Collected data entries:

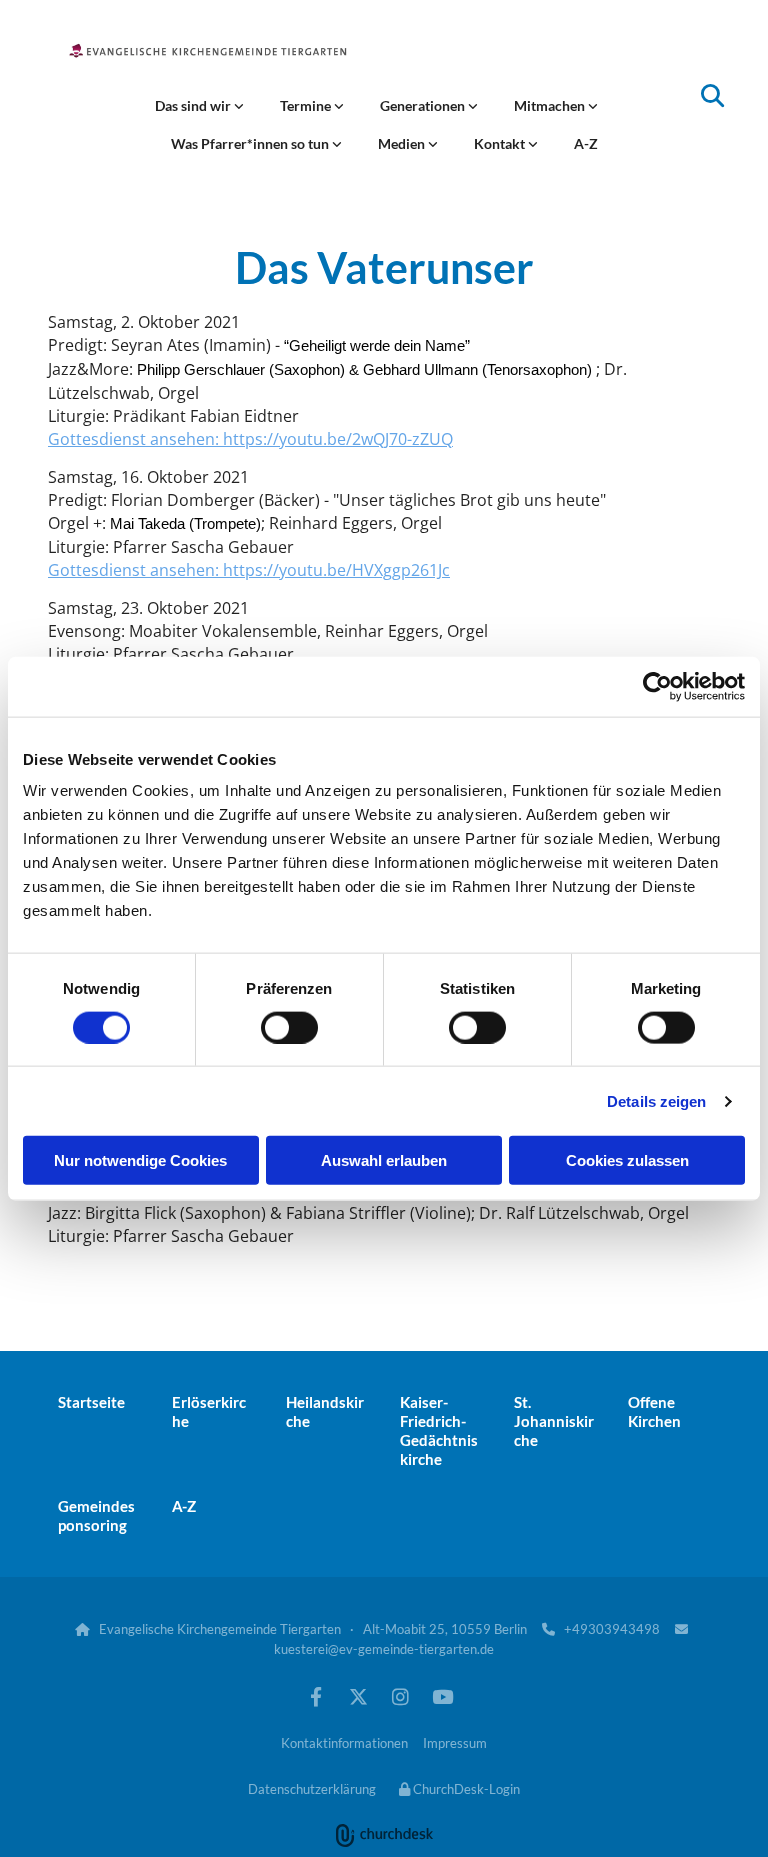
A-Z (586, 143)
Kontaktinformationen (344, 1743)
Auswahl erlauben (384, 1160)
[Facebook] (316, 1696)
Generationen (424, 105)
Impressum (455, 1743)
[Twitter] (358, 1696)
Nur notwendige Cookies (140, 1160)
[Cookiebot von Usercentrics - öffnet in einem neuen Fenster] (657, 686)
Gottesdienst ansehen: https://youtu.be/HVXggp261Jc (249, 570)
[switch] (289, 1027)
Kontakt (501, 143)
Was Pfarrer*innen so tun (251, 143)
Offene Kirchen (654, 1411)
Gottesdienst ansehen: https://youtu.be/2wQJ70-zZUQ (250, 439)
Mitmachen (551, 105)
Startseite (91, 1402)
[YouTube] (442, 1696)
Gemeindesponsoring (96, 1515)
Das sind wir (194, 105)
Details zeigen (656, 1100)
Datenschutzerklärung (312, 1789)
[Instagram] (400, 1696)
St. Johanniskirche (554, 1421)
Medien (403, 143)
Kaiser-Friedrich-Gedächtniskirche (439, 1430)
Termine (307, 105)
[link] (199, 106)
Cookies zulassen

### WORK INSTRUCTION
Copy out the data exactly and keep the pictures out.

### ANSWER SPACE
A-Z (586, 143)
Kontaktinformationen (344, 1743)
Auswahl erlauben (384, 1160)
[Facebook] (316, 1696)
Generationen (424, 105)
Impressum (455, 1743)
[Twitter] (358, 1696)
Nur notwendige Cookies (140, 1160)
[Cookiebot von Usercentrics - öffnet in einem neuen Fenster] (657, 686)
Gottesdienst ansehen: https://youtu.be/HVXggp261Jc (249, 570)
[switch] (289, 1027)
Kontakt (501, 143)
Was Pfarrer*innen so tun (251, 143)
Offene Kirchen (654, 1411)
Gottesdienst ansehen: https://youtu.be/2wQJ70-zZUQ (250, 439)
Mitmachen (551, 105)
Startseite (91, 1402)
[YouTube] (442, 1696)
Gemeindesponsoring (96, 1515)
Das sind wir (194, 105)
Details zeigen (656, 1100)
Datenschutzerklärung (312, 1789)
[Instagram] (400, 1696)
St. Johanniskirche (554, 1421)
Medien (403, 143)
Kaiser-Friedrich-Gedächtniskirche (439, 1430)
Termine (307, 105)
[link] (199, 106)
Cookies zulassen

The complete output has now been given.